The bionic arm includes two drumsticks — one that translates Barnes’s muscle movements and a second, autonomous stick that has been “trained” by machine learning. After being fed many hours of improvisations of jazz greats such as John Coltrane and Thelonious Monk, the A.I. drumstick can improvise on its own. “It’s almost like having a second, bionic drummer in the band,” Barnes half-jokes. With his A.I. arm, Barnes even made it into the Guinness Book of World Records as the world’s fastest drummer, achieving 20 hits per second with each stick.
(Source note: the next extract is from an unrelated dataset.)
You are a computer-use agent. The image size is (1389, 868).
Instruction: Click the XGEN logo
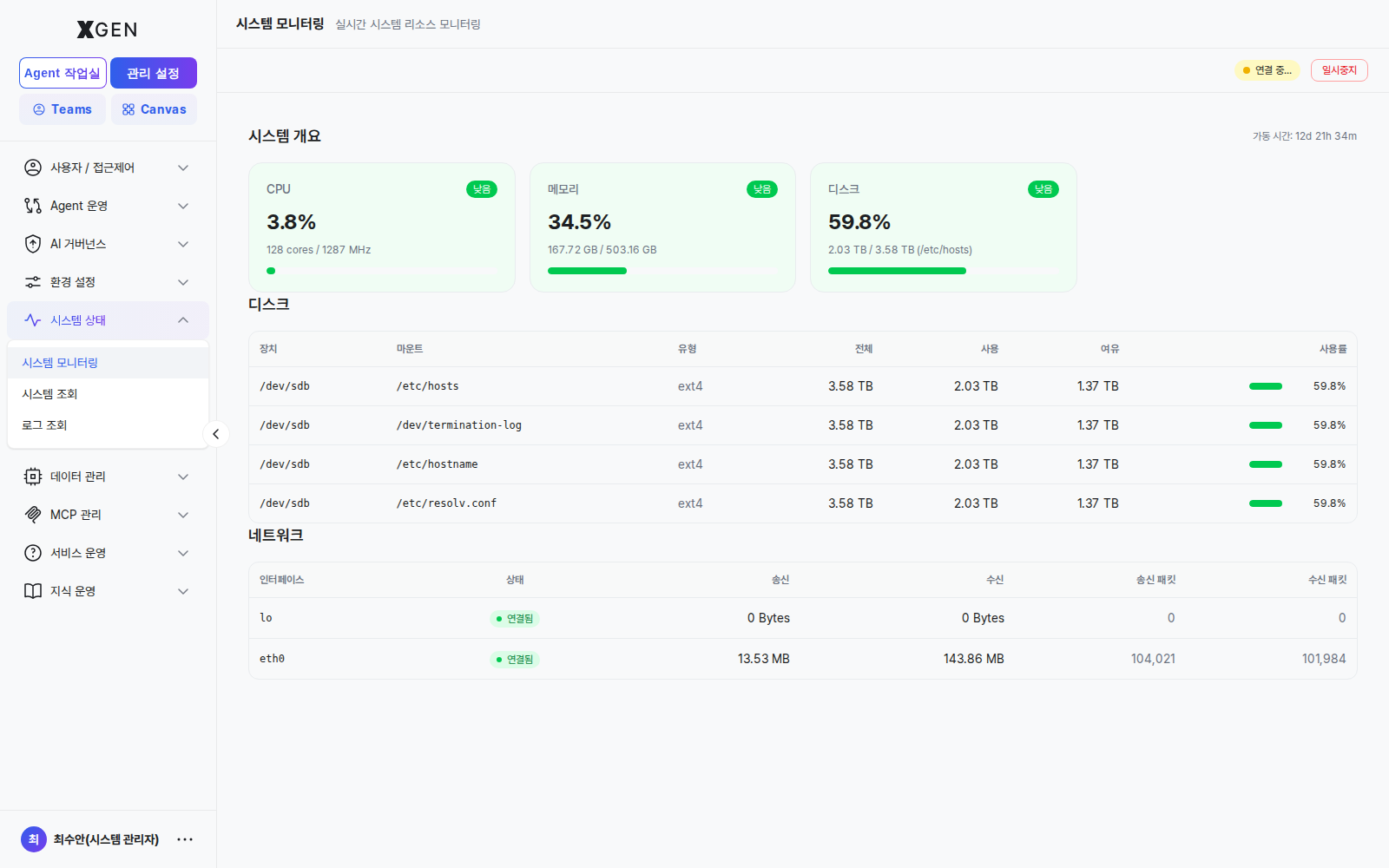(x=108, y=30)
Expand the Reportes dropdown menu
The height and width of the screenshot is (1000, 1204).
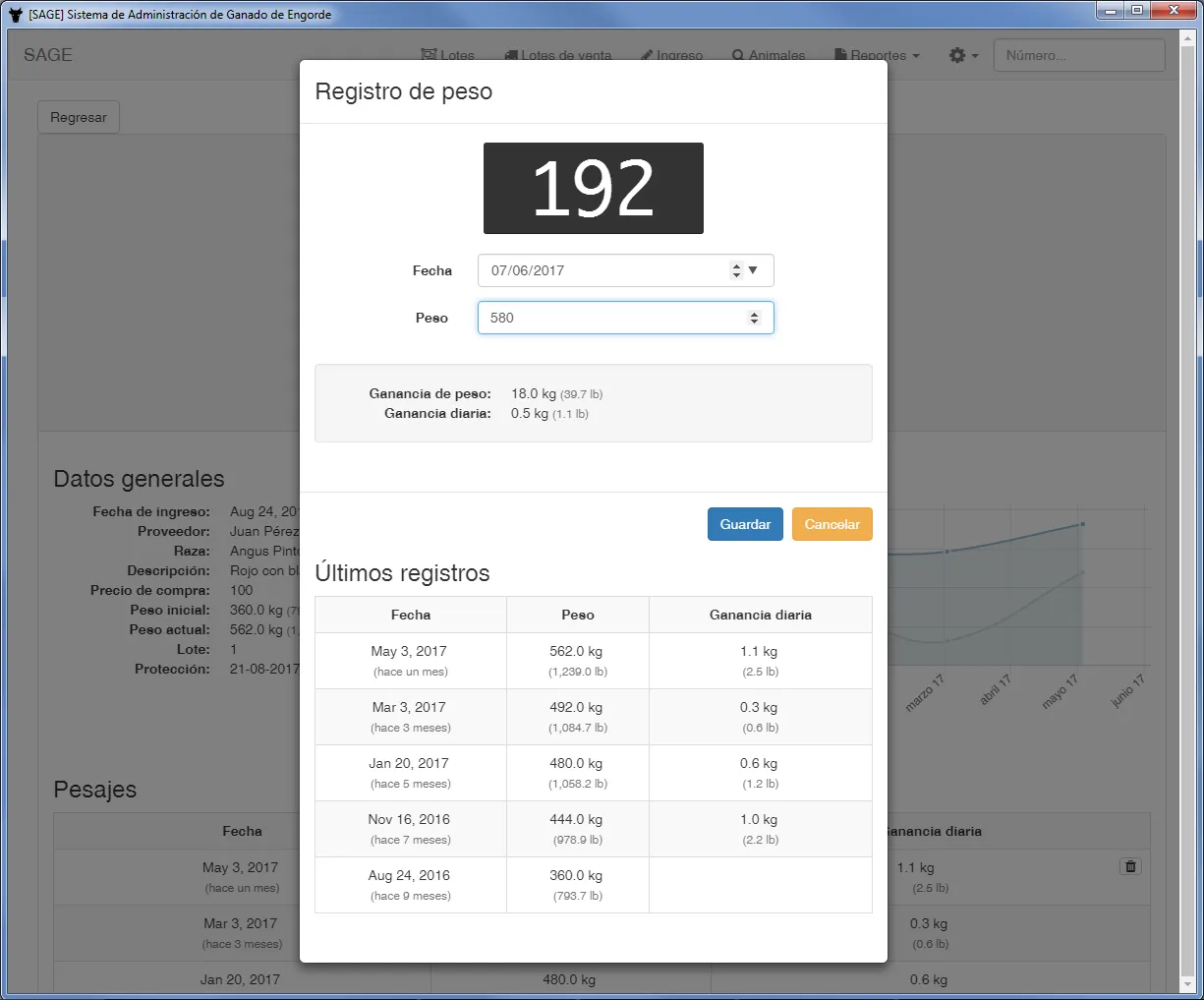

“That was cool,” he said, but what matters more to him is how the technology has transformed his entire career, benefits him every day in his life and has the potential to benefit others. The “cyborg drummer,” as some media outlets nicknamed him, is now living his dream as a full-time producer and songwriter, and has performed internationally under his stage name Cybrnetx, including at the Kennedy Center in Washington DC. Via Zoom, he proudly shows off his brand new recording studio near Atlanta, which he built himself.

With a quick flip from his left hand, he rotates his artificial right hand out of its metal socket and demonstrates how he can exchange his “everyday hand” with a “music hand.” “It just honestly works insanely well,” he says about the various prosthetic hands that allow him not only to play music but also to tinker with his car and regulate his sound mixers. “The only thing I can’t do is clip my fingernails,” he quips.
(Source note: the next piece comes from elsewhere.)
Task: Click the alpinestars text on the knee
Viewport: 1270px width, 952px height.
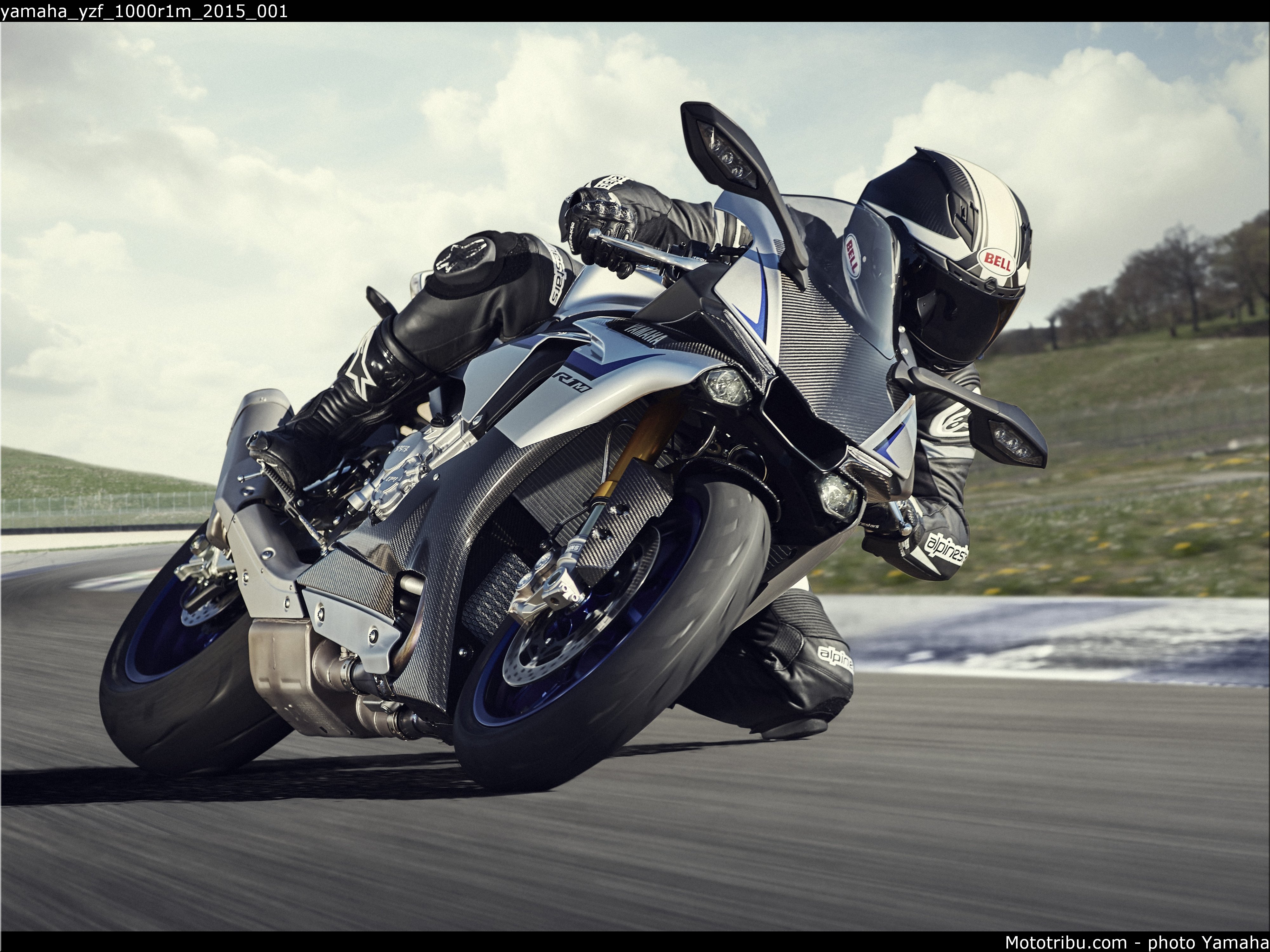Action: (835, 658)
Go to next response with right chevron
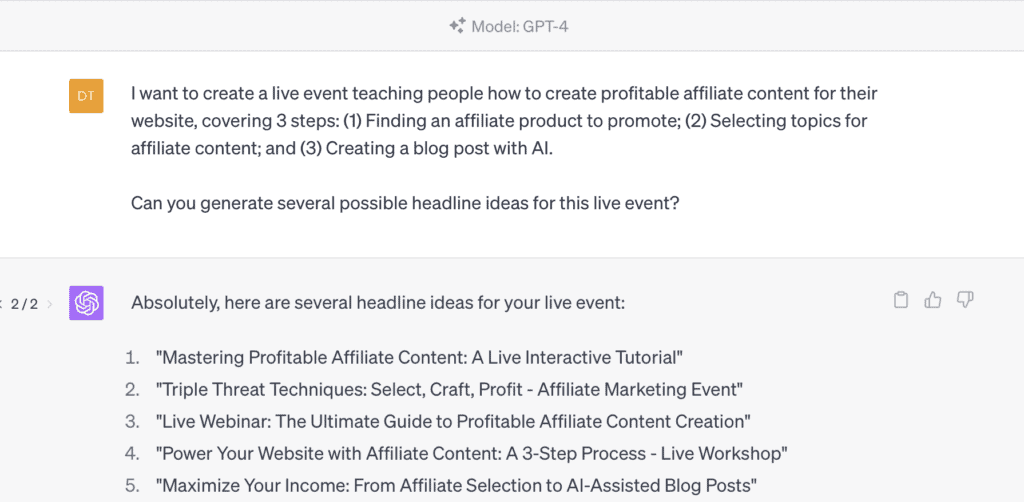The width and height of the screenshot is (1024, 502). [x=50, y=304]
It is hard to imagine how different Barnes’ life would have evolved, had he not made the connection with Gil Weinberg. Barnes is the beneficiary of high-end research that might one day ease challenges not only amputees face in accomplishing very precise tasks. “People are always afraid robots will take away our jobs,” Weinberg says. “Here, we have a human who wouldn’t be able to work in his job without robotics.”

Weinberg is convinced that the astonishing progress in bionics opens enormous possibilities for other clients, for instance, people who have suffered traumatic brain injuries and need to relearn movements. A different team at Georgia Tech has invented a glove that teaches people to play the piano or learn Braille within a few hours (it usually takes several months) using haptic passive learning. “You need incredible precision and dexterity to make music,” says Weinberg, “so when we make it possible for them to play the piano, they can do pretty much everything else such as typing on a keyboard or doing mechanical work.”

To this end, his team has also created a black arm called the “Skywalker” with which Barnes can control each finger separately to play the piano. Star Wars hero Luke Skywalker famously lost his right hand in a struggle with Darth Vader and replaced it with a prosthetic that let him grip and feel. Ultrasound sensors translate the muscle tension in Barnes’ upper arm into subtle signals and finger movements. It might not be enough for Carnegie Hall, but he can play the title score of Star Wars and Beethoven’s Ode to Joy.

“Identifying where we can create something unique, where robots inspire and push us to uncharted territories is tricky,” Weinberg says, “because we don’t want people to think we are replacing musicians.” He is fascinated by exploring new forms of creative expression through the interaction between human artists and robots. In his latest production, FOREST, he “trained” robots and humans to “trust” each other and dance together, emulating and responding to each others’ movements.

“It’s like having these band members who are not quite opening up to you yet, but they’re good musicians,” Barnes describes the experience. “We kind of vibe together.”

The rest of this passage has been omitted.